- EXERCISE DETAILS: From the line that holds "This screenshot has height=290, width=405." down to the last line of the listing below, transcribe exactly and only those lines. Leave pictures out.

- RECORDS FOR THE EXERCISE:
*** Begin section ***
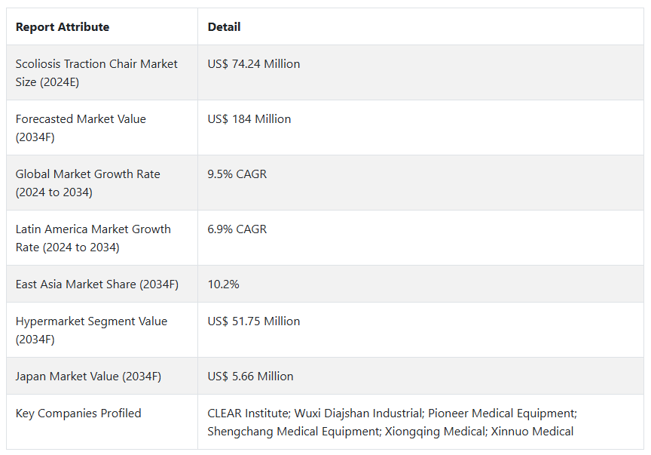Click the 'Japan Market Value (2034F)' cell
Screen dimensions: 651x455
tap(88, 377)
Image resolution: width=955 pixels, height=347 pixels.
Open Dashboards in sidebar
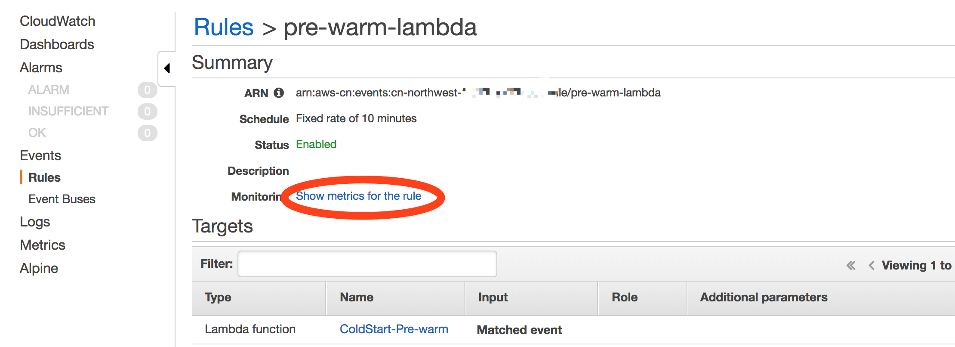click(x=57, y=44)
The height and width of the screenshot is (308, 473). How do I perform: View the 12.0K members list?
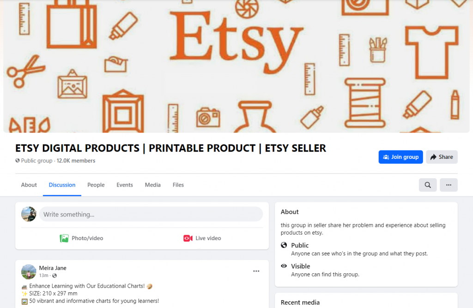[x=75, y=161]
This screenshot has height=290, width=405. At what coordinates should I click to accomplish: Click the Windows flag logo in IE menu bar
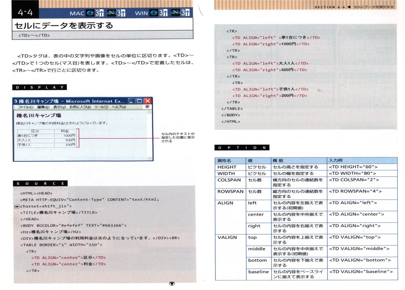pyautogui.click(x=147, y=107)
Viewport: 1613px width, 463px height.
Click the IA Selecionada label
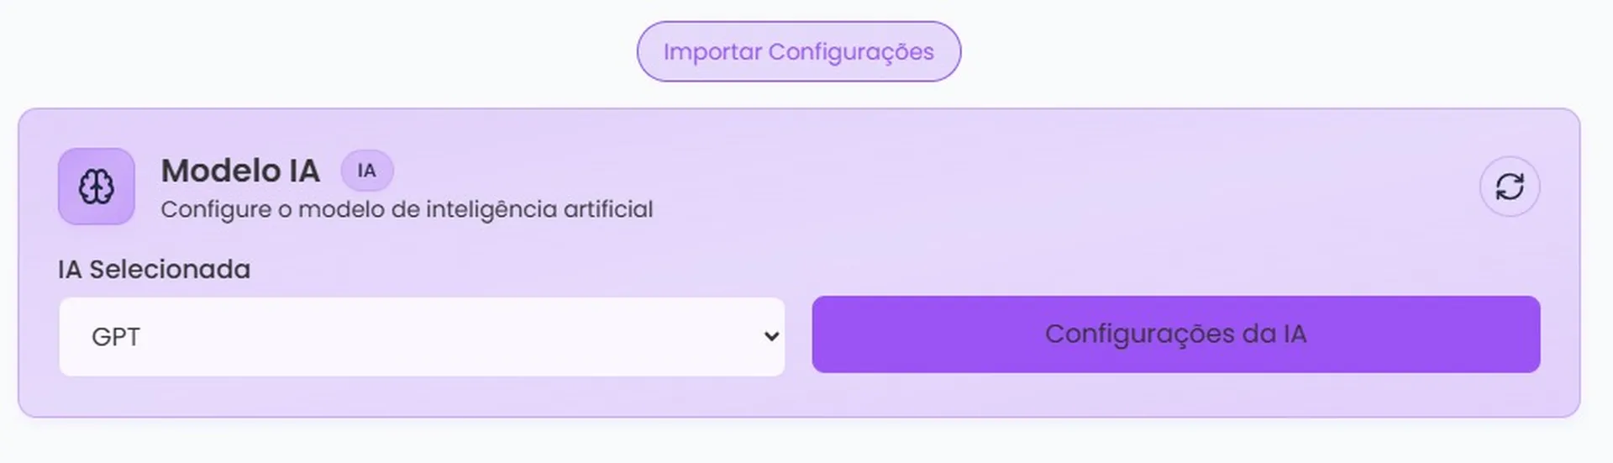pos(154,270)
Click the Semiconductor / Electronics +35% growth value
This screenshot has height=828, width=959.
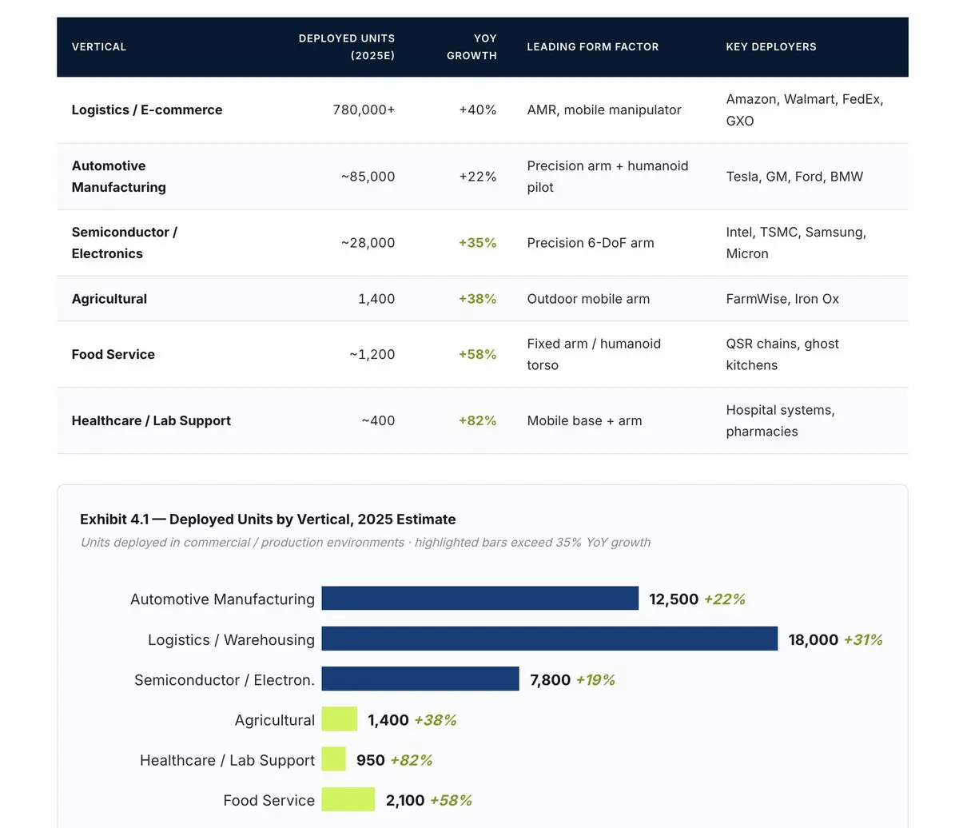tap(478, 243)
*** End section ***
- RESULT FOR THIS EXERCISE:
This screenshot has height=290, width=405. At what coordinates should I click to accomplish: Click the Windows flag logo in IE menu bar
pyautogui.click(x=147, y=107)
Viewport: 1613px width, 463px height.
Click the IA Selecionada label
pos(154,270)
Click the Semiconductor / Electronics +35% growth value
This screenshot has height=828, width=959.
tap(478, 243)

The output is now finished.